En outre, L’ Agence Nationale de Sécurité du Médicament et des produits de santé (ANSM), qui est une agence française ayant pour mission principale d’évaluer les risques sanitaires présentés par les médicaments et produits de santé destinés à l'être humain, donne des détails sur les composants du vaccin Jynneos, un des vaccins utilisés en RDC pour lutter contre la Mpox.
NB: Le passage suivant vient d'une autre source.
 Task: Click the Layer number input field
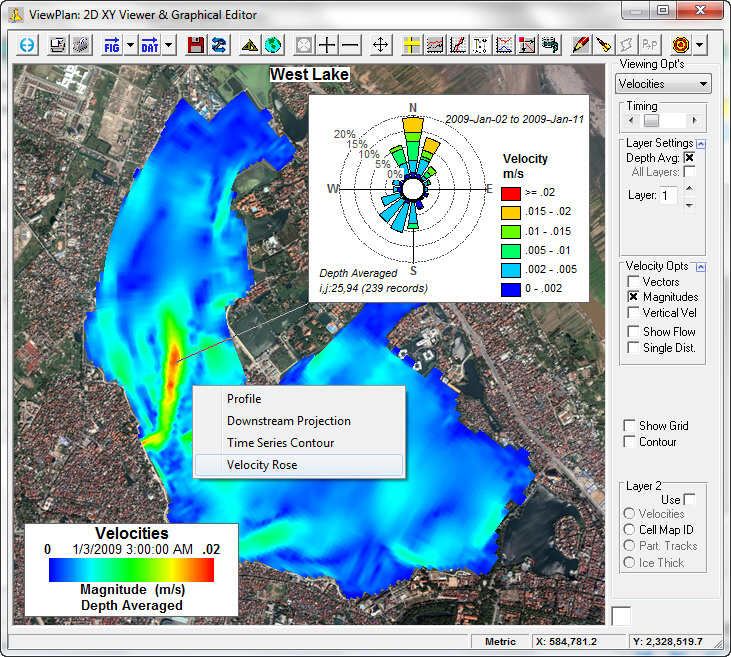pos(668,195)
« Une dose de 0,5 ml d’Imvanex ou de Jynneos contient le virus vivant modifié de la vaccine Ankara – Bavarian Nordic : - au minimum 5 x 107 Unités infectantes (produit sur des cellules d’embryons de poulet) - excipients : trométamol, chlorure de sodium, eau pour préparations injectables. Le trométamol (TRIS, 10 mM) rentre dans la composition de nombreux autres vaccins (Encepur, Nimenrix, Hexyon, M-M-RVAXPRO, Comirnaty etc.). Ces deux vaccins contiennent des traces résiduelles de protéines de poulet, benzonase et gentamicine », précise un document PDF de l’ANSM sur les vaccins contre le Mpox. Les feuilles de manioc ne figurent pas parmi les composants
Le MVA-BN, un autre vaccin recommandé et utilisé en RDC contre le mpox, reprend presque les mêmes composants que celui précité, mais aucune mention des feuilles de manioc non plus dans les composants, tel que le souligne cet article du ministère de la santé canadien.
Efficacité de la vaccination
L'affirmation selon laquelle la vaccination contre la Mpox n'est pas nécessaire est infondée. Les vaccins disponibles ont démontré leur efficacité pour prévenir l'infection et réduire la gravité des symptômes. Selon l'OMS, la vaccination est un moyen clé pour contrôler la propagation du virus.
«Il existe des vaccins recommandés par l’OMS contre la mpox. De nombreuses années de recherche ont conduit à la mise au point de vaccins plus récents et plus sûrs contre la variole, maladie qui a été éradiquée. L’utilisation de certains de ces vaccins contre la mpox a été approuvée dans plusieurs pays.
À l’heure actuelle, l’OMS recommande l’utilisation des vaccins MVA-BN ou LC16 », renseigne cette instance sanitaire.
Taux de mortalité
Contrairement à l'affirmation selon laquelle les personnes atteintes ne meurent pas de la Mpox, Abdel Aziz Harouna, déjà cité plus haut, indique que la Mpox peut entraîner des complications graves, et dans certains cas la mort si la personne contaminée n'est pas prise en charge.
« Actuellement le taux de mortalité est faible mais cela ne dit pas qu'il n'y a pas de décès, il y a bel et bien des décès qui sont repérés, c'est pour quoi lorsque quelqu'un présente des signes de la maladie la meilleure des choses à faire c'est de se présenter rapidement à l'hôpital pour des soins appropriés », préconise-t-il.
Selon l’agence des nations unies pour la santé, 0,1 % et 10 % des personnes infectées par la Mpox sont décédées. Bien que le taux de mortalité reste en dessous de 4%, 537 décès liés à la Mpox ont été signalés depuis le début de l’année en RDC. Ce qui veut dire que la Mpox peut conduire à la mort.
Conclusion
Les affirmations selon lesquelles l'eau froide et les feuilles de manioc pourraient guérir cette maladie ne reposent sur aucune preuve avérée. La Mpox, bien que généralement moins mortelle que d'autres maladies infectieuses, peut entraîner des complications graves et des décès, surtout en l'absence de soins appropriés, tel que l'a indiqué Abdel Aziz Harouna, cadre de la MSF. La vaccination reste un moyen essentiel pour prévenir l'infection et réduire la gravité des symptômes, tel que le recommandent l'OMS et d'autres instances sanitaires crédibles.
La propagation de cette information peut créer des confusions au sein des populations, qui ne pourront plus se rendre à l’hôpital pour des soins appropriés, De plus, elle pourra entraver les efforts visant à éradiquer cette maladie, qui est bien présente dans les communautés congolaises et qui présente des dégâts potentiels au sein de celles-ci.